◆ Given information ◆
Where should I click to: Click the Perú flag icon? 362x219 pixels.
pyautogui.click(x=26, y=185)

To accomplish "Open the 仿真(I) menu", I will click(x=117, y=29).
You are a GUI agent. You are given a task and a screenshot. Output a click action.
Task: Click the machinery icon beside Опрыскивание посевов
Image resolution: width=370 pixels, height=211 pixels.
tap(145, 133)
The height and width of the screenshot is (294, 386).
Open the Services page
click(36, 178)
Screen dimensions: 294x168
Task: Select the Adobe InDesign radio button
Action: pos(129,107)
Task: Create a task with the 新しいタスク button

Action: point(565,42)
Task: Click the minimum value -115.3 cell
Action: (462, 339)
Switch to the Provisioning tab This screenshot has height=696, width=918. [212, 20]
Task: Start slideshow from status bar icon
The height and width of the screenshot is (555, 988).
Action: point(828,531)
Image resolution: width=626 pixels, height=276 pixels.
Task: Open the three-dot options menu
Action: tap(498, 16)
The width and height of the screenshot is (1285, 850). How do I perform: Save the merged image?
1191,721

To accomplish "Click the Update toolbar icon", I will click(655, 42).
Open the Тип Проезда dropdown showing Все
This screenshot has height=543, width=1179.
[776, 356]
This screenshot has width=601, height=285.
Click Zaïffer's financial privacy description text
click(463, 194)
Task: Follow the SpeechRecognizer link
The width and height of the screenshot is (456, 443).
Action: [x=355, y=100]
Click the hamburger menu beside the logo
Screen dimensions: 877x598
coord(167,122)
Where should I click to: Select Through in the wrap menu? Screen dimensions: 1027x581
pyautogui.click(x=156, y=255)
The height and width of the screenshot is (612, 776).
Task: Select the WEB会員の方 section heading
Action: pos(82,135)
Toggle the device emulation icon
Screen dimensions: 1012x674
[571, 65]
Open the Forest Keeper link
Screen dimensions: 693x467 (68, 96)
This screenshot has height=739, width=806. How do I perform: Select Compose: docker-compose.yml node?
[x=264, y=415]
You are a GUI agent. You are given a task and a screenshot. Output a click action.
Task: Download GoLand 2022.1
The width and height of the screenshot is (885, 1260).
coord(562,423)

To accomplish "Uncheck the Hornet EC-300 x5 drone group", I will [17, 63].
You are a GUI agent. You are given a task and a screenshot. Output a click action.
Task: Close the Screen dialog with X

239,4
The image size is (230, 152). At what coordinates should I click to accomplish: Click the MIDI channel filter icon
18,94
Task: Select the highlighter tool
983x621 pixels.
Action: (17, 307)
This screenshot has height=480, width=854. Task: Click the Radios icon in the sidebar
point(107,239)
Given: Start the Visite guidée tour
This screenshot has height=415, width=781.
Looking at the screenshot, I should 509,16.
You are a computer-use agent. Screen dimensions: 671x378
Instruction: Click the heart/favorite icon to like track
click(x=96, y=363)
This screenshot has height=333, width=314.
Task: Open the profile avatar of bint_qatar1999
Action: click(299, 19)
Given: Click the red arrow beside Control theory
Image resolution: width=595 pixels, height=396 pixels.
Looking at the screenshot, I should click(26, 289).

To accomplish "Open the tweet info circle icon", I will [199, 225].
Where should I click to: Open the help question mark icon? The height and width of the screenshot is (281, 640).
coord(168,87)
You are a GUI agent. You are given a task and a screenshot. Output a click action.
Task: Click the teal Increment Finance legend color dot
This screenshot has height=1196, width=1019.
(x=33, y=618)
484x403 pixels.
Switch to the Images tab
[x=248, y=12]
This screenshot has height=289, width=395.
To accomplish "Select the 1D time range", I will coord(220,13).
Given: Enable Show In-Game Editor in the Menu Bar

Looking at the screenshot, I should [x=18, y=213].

◆ Problem description ◆
Respond with a single number: the count of lines in the entries above that contain the string "Start".

◆ Response box ◆
2